We will start by demonstrating with a k-d tree. It will partition the datapoints into binary trees evaluating a single dimension at a time and splitting on the median. Then a query will be executed against it with another set of points and a value k to determine for each point how many neighbors you would like to return.

# Takes the first group's latitude and longitude values to construct
# the kd tree.
kd = KDTree(locations_a[["LAT", "LON"]].values, metric='euclidean')

# The amount of neighbors to return.
k = 2

# Executes a query with the second group. This will return two
# arrays.
distances, indices = kd.query(locations_b[["LAT", "LON"]], k = k)

The result is two arrays.

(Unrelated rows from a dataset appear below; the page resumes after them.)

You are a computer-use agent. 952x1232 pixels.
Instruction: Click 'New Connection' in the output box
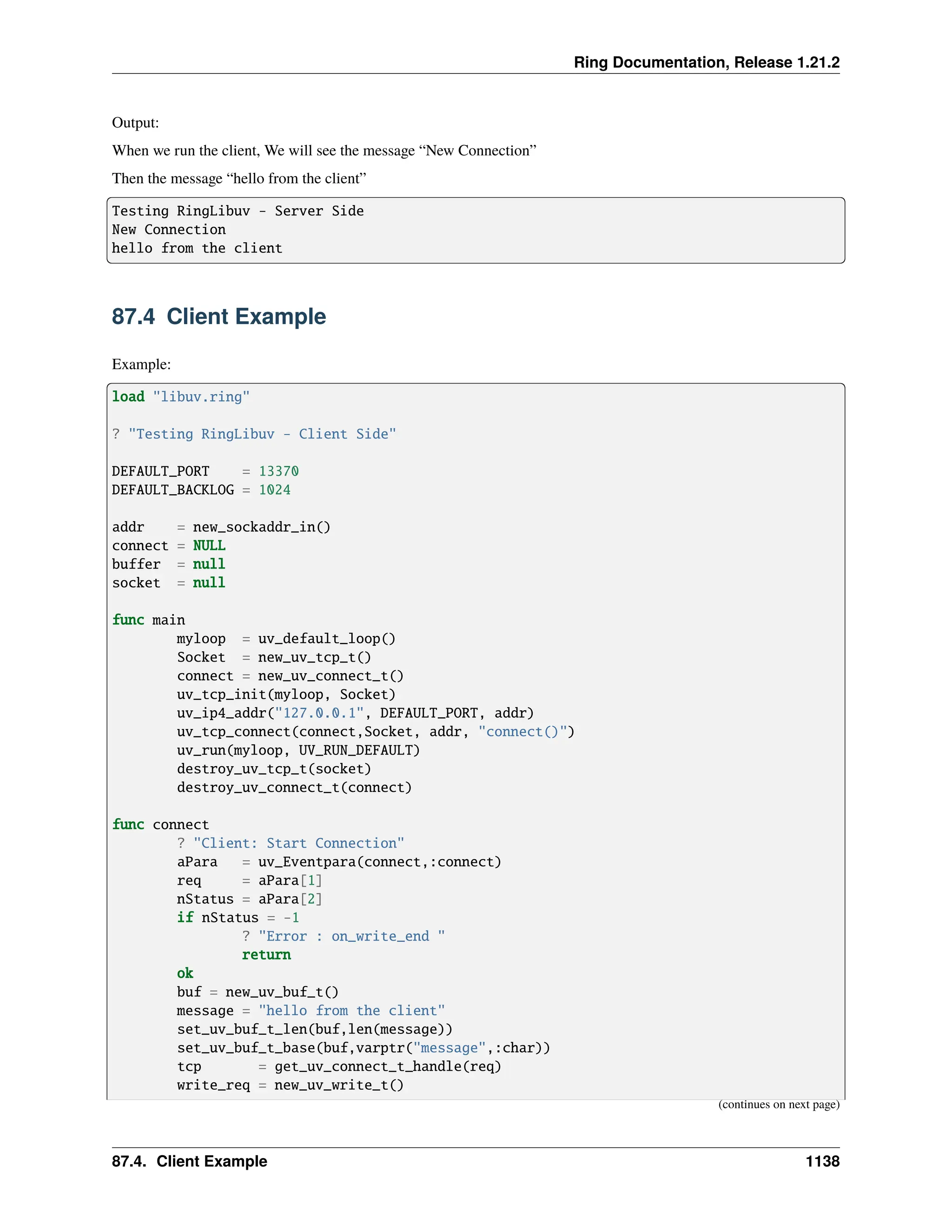(169, 230)
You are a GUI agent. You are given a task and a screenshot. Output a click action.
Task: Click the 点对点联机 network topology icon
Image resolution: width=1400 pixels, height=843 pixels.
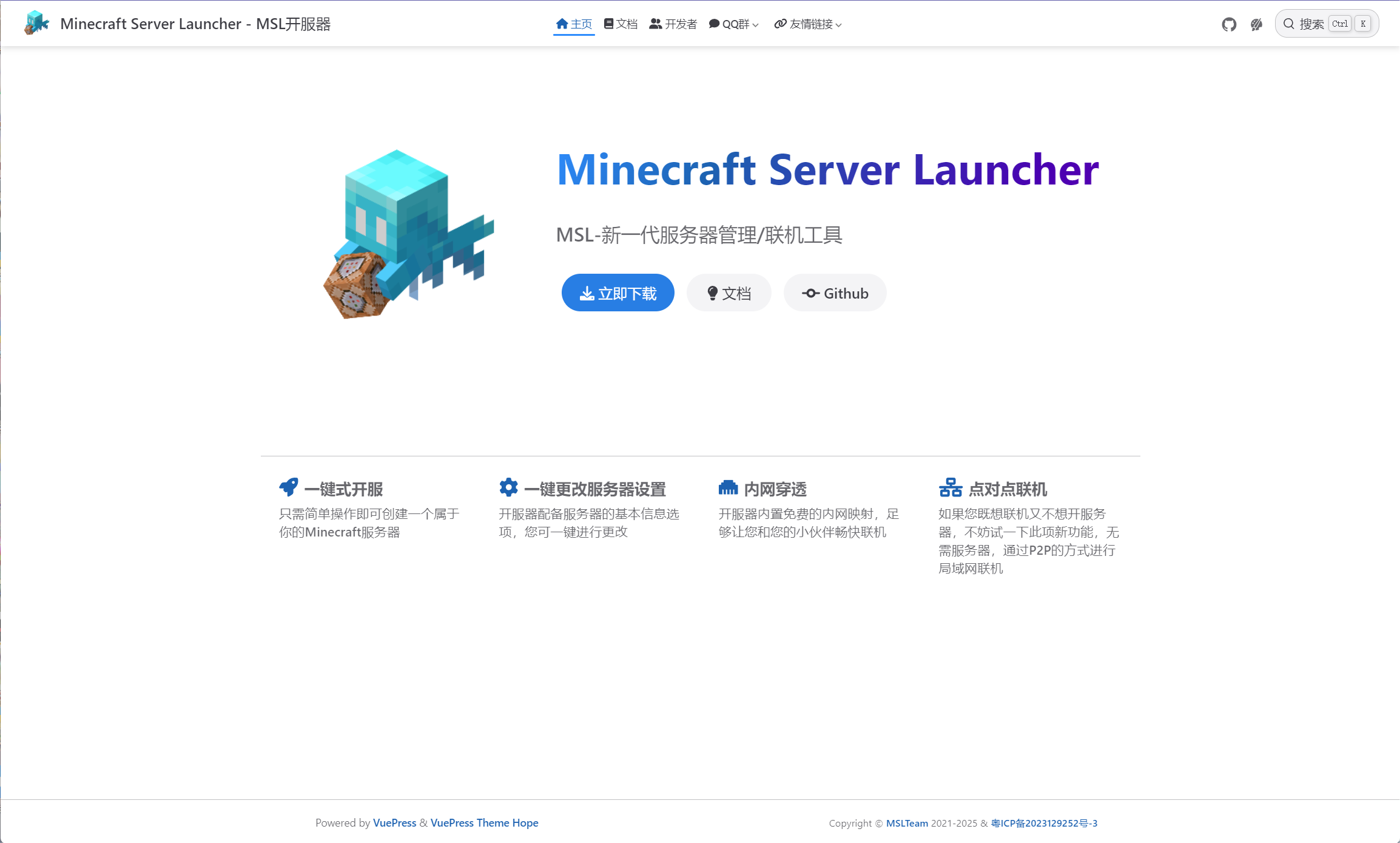click(950, 487)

One for the distances and one containing the indices of the neighboring locations (referring to the DataFrame that was used to construct the tree).

The indices can be then be mapped to useful values and both arrays easily merged with the rest of the data.

Output that lists station neighbors from the k-d tree.
Distances shown are the Euclidean distances between raw coordinates.

A few limitations

A k-d tree performs great in situations where there are not a large amount of dimensions. While this may seem fitting for the data here; in the case of latitude and longitude, evaluating based on differences in Euclidean distance will come with a cost in accuracy.

Image by Gerd Altmann from Pixabay.

To more closely approximate the actual distance between coordinates we can use the Haversine distance. Unfortunately, the k-d tree algorithm will not work with this since it has a somewhat rigid approach in respect to each dimension. To see what available distance metrics can work with the k-d tree data structure, use this command:

KDTree.valid_metrics

Using a ball tree

A ball tree is similar to a k-d tree except that instead of making partitions across a single dimension, it will divide points based on radial distances to a center. It handles higher dimensional data better and will also permit the use of the Haversine metric.

To use a ball tree with the Haversine distance in scikit-learn, you must first convert the coordinates from degrees to radians.

# Creates new columns converting coordinate degrees to radians.
for column in locations_a[["LAT", "LON"]]:
    rad = np.deg2rad(locations_a[column].values)
    locations_a[f'{column}_rad'] = rad
for column in locations_b[["LAT", "LON"]]:
    rad = np.deg2rad(locations_b[column].values)
    locations_b[f'{column}_rad'] = rad

Aside from that, the two APIs are almost identical and most of the process will be repeated with minimal modifications.

# Takes the first group's latitude and longitude values to construct
# the ball tree.
ball = BallTree(locations_a[["LAT\_rad", "LON\_rad"]].values, metric='haversine')

# The amount of neighbors to return.
k = 2

# Executes a query with the second group. This will also return two
# arrays.
distances, indices = ball.query(locations_b[["LAT_rad", "LON_rad"]].values, k = k)

One final note: the distance returned will be based on the unit sphere with a radius of 1. If you’d like to see values that reflect typical measurements, it is an easy conversion.

  • To miles: Distance x 3,958.8 (The radius of the earth in miles)
  • To kilometers: Distance x 6,371 (The radius of the earth in kilometers)
Output that lists station neighbors from the ball tree.
The final DataFrame with distances in miles.

With only 12 datapoints in this example, the advantage in using a ball tree with the Haversine metric cannot be shown. But in a larger dataset with less sparsity, it will be the choice you want to make when you are evaluating with latitude and longitude.

Of course, neither algorithm is limited to this use case alone and the steps shown here can be extended to any set of features that can be ordered by one of the many distance metrics.

The complex systems that we model have a myriad of influences contributing to the level of error that Data Scientists perpetually strive to reduce. With these tools at your disposal, you will be more equipped to efficiently discover additional factors and take feature engineering to a new level.